Over the past months, students have been arrested, detained and brutally attacked. In light of this violence, they have made the deliberate choice to have no identifiable leader. This way, the regime cannot target anyone specifically. At the same time, they refuse to align themselves with the official political opposition to the government, and remain highly critical of it. This is a crucial characteristic of this student movement: it keeps its distance from political parties, has no leader, practices direct democracy, and carries out its actions on the basis of equality, solidarity, empathy, justice, and collective organising.

The students have four demands:

1.     Release of all documents related to the renovation of Novi Sad train station.

2.     Release of prisoners from previous protests and drop all charges against them.

3.     Identify of those responsible for violence against students.

4.     A twenty percent increase in the education budget.

Excerpt from the letter by Serbian students to students of the world:

"The world is on the edge of the abyss. Representative democracy is failing, our future is in danger. This is the only way to take control and change the world.There are countless reasons to block, and you know best what yours is.
Translate and share this letter! Organize yourselves and start practicing direct democracy now!
Students of the world, join the blockades!”
Belgrade, Faculty of Dramatic Arts, December 2024”

 


Response from Alain Badiou:

I thank Edition Yugoslavia/PhD In One Night for the thoughts and documents they sent me about the youth movement in Serbia. This movement reminds me very much of the first forms of the revolt of May 68 in France, with perhaps more determination, on a national level, than it was in France. For now, I have no other observation than this: the popular political movement must not, cannot, remain closed in the world of bourgeois youth. It must immediately intervene and connect with the world of workers, and be in close contact with the proletarian movement. Keep me posted on everything going forward! I wish you much success! 

Alain Badiou 

Paris, 1/3/2025

Response from Jacques Rancière:

The student and youth movement in Serbia contains two great lessons for me. 

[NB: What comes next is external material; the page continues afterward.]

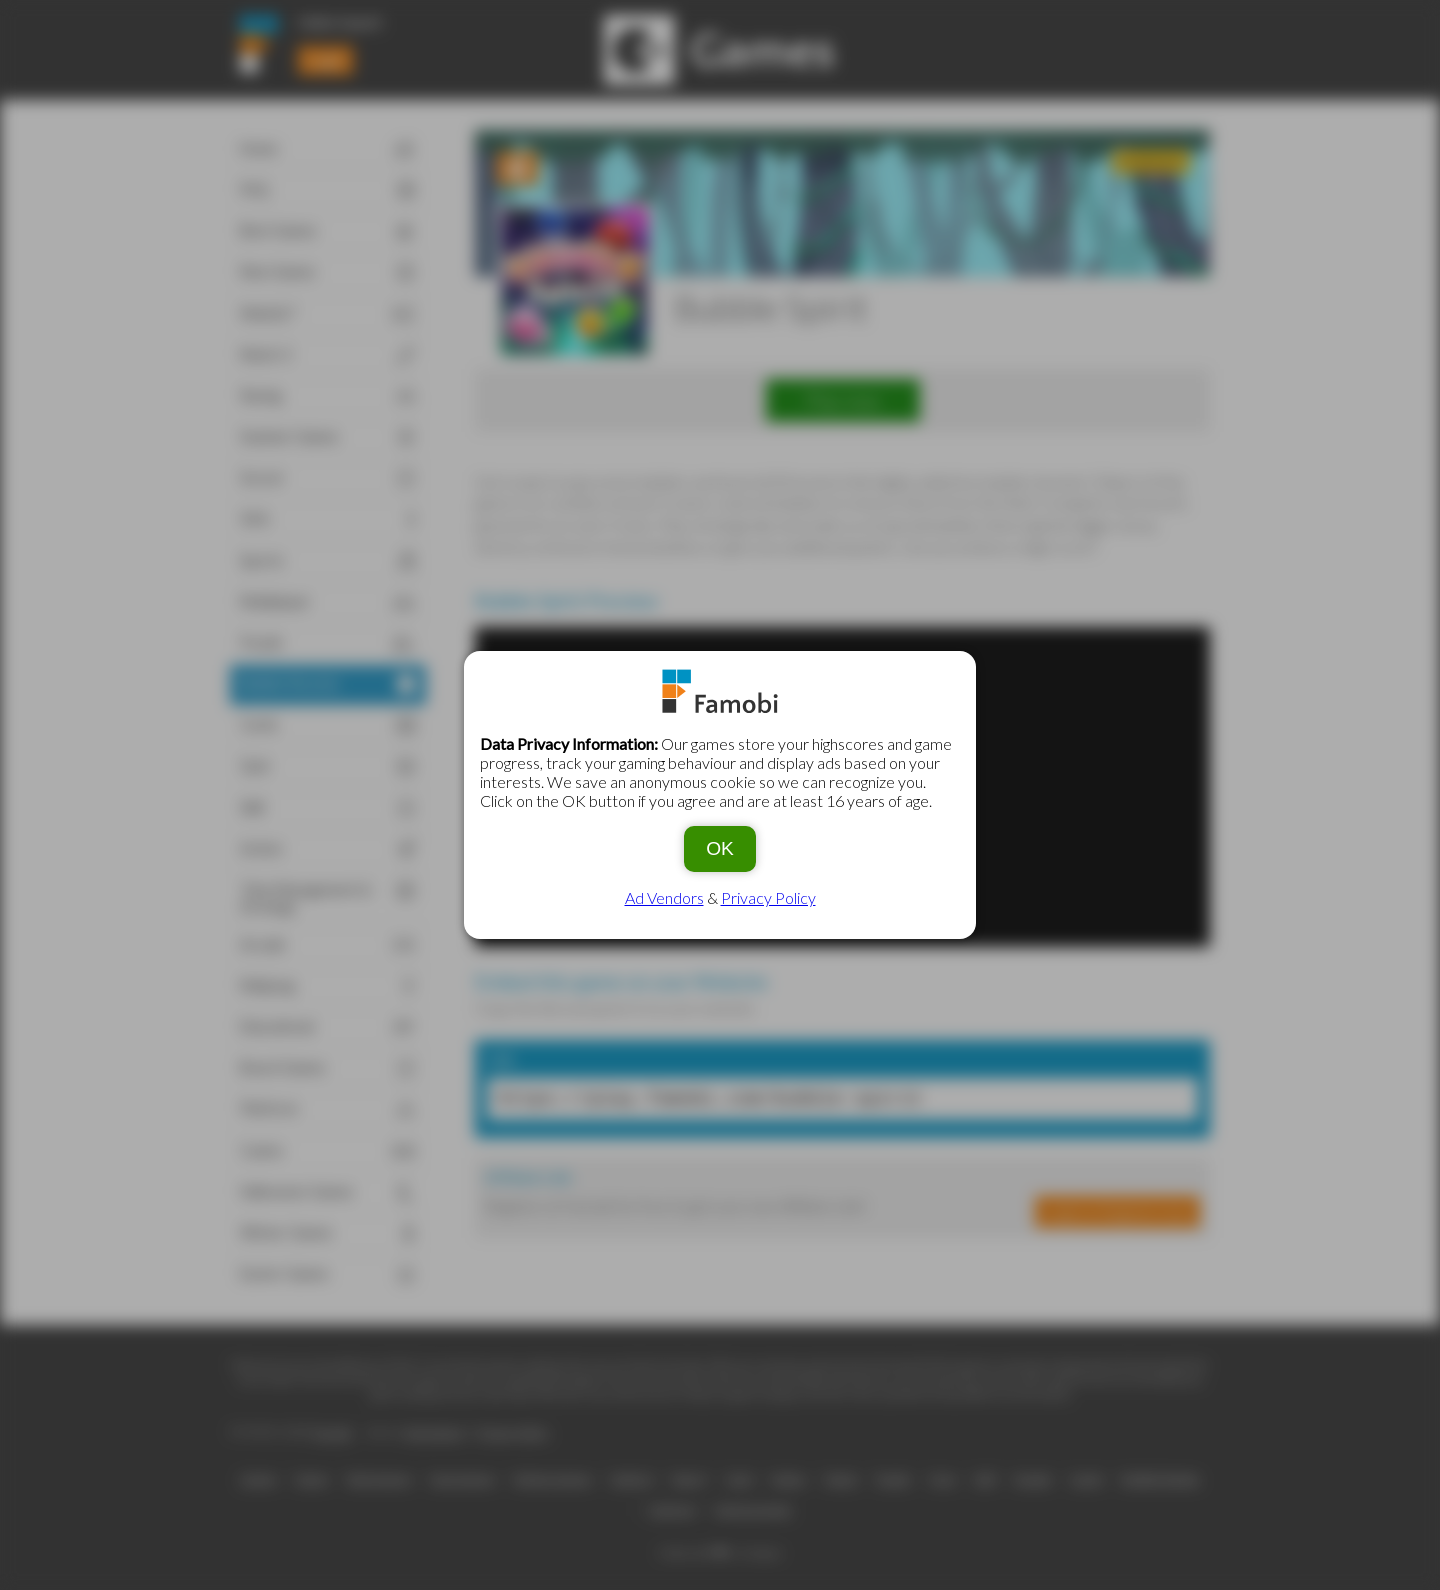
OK (720, 848)
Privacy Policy (768, 897)
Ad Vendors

The first is quite simple, at a time when resignation to the most brutal and cynical forms of domination is almost ubiquitous in the West, it is possible to refuse oppression and rebel. 

The second is that the revolt is not a reckless movement that needs experts to organize it or to translate its demands into the language of power and forms of so-called representative institutions. 

For those who fight against oppression, there is no organization other than self-organization. It means the absence of hierarchy, taking over all forms of struggle and deciding on its means by the gathered collectives of equal and equal plenums. The movement of students and youth in Serbia reminds us that we cannot separate the goal and the means and that democracy is not an external goal but a practice, the very life of the movement. In that, this movement is an exemplary model for us. 

Jacques Rancière 

Paris, 5/3/2025.


[1] This is a common phrase repeated by university professors and administration in support of the student occupations.

[2] Article 72 of the Serbian Constitution and the 2021 High Education Law provide a high degree of autonomy to Serbian universities. This includes allowing the institutions to regulate internal policies and student-related matters. As mentioned by Teodora, the University of Belgrade does not allow police forces to enter without explicit consent of the administration.